MoviesSXS Home Page

Watch clips of black holes colliding

Demo: Binary Orbit & Collision, Head-on Collision

The following movie is divided into two parts, each part showing a different numerical simulation, with brief captions that describe what is being shown. Part 1: Binary black holes orbit, lose energy because of gravitational radiation, and finally collide, forming a single black hole; gravitational waveform, spacetime curvature, and orbital trajectories are shown. Part 2: Event horizon and apparent horizons for the head-on collision of two black holes.

Still frame of the movie
Click on the picture above to watch the movie (512x288, 27MB). Also available in medium resolution (1024x576, 74MB), high resolution (1366x768, 109MB), and in a horizontally-compressed high resolution (1024x768, 97MB) format suitable for showing on a screen that automatically stretches 4:3 images to a 16:9 aspect ratio (such as HDTV screens).

Falling Spacetime

Click on the picture below to watch the movie (31MB). Also available in medium resolution (115MB) and high resolution (192MB)
Still frame of the movie

The upper movie shows in the upper half of the screen the orbits and the apparent horizons of the two holes, in the coordinate system used in the computation. The bottom half of the screen shows the spacetime geometry in the holes' orbital plane. The depth of the surface is proportional to the scalar curvature of space. (For the two-dimensional orbital plane the full spatial curvature is determined by the scalar curvature.) The colors encode the lapse function — the slowing of the rate of flow of time. The arrows show minus the shift — which can be thought of as the velocity of flow of space. The beginning of the inspiral is shown, and then the last several orbits, the merger of the two holes, and the vibrational ringdown.
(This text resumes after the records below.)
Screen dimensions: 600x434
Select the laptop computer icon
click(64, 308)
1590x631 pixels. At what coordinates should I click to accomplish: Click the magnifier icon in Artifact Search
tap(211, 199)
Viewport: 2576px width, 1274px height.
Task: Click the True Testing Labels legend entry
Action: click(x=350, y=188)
The final hole does not look pefectly spherical because the computer code that created this movie chose spatial slices with a bit of crinkliness in them at the end. This simulation lasts for 16 inspiral orbits, followed by merger and ringdown, and it achieves a cumulative phase accuracy for the emitted gravitational waves of about 0.02 radians (out of roughly 200 radians, i.e. a fractional phase error of 1 part in 10,000).

Tehnical details of the simulation on which this movie is based can be found in a paper by the Caltech-Cornell group. Note that slightly different data is used in that paper; the spatial slices are chosen without the “crinkles”.

Gravitational Waves From a Pair of Black Holes

Click on the picture below to watch the movie (beware: 153MB!).
Still frame of the movie

On the right side, this movie shows the gravitational waves emitted by a pair of black holes from large distance. The black holes themselves are in the center of the ball, too small to be seen. Toward the left of the ball showing gravitational waves, there is a little grey dot. The red line on the left side shows the gravitational wave strength which would be observed if a gravitational wave detector would have been at that place. If you look carefully, you'll notice that gravitational waves are emitted in all directions, but that the waves are strongest in the "upward direction", which is normal to the orbital plane of the holes. This is an older movie, which stops just before the black holes collide.

Gravitational Waves From a Pair of Black Holes

Click on the picture below to watch the movie (beware: 143MB!).
Still frame of the movie

This movie shows a pair of black holes orbiting each other, giving off gravitational waves. The movie begins with a close-up view of the holes. We zoom out, to show some of the surrounding spacetime. As the holes go around, they give off waves. After an initial burst of "junk radiation" (unrealistic artifacts of the simulation), the animation speeds up — just so it doesn't take so long — and we see nice spiral-shaped waves. Gradually, the black holes begin to orbit faster and faster. As they do, the waves become more and more intense. If you watch carefully, you can see the circles on the top and sides oscillating, just as you would expect from a passing gravitational wave.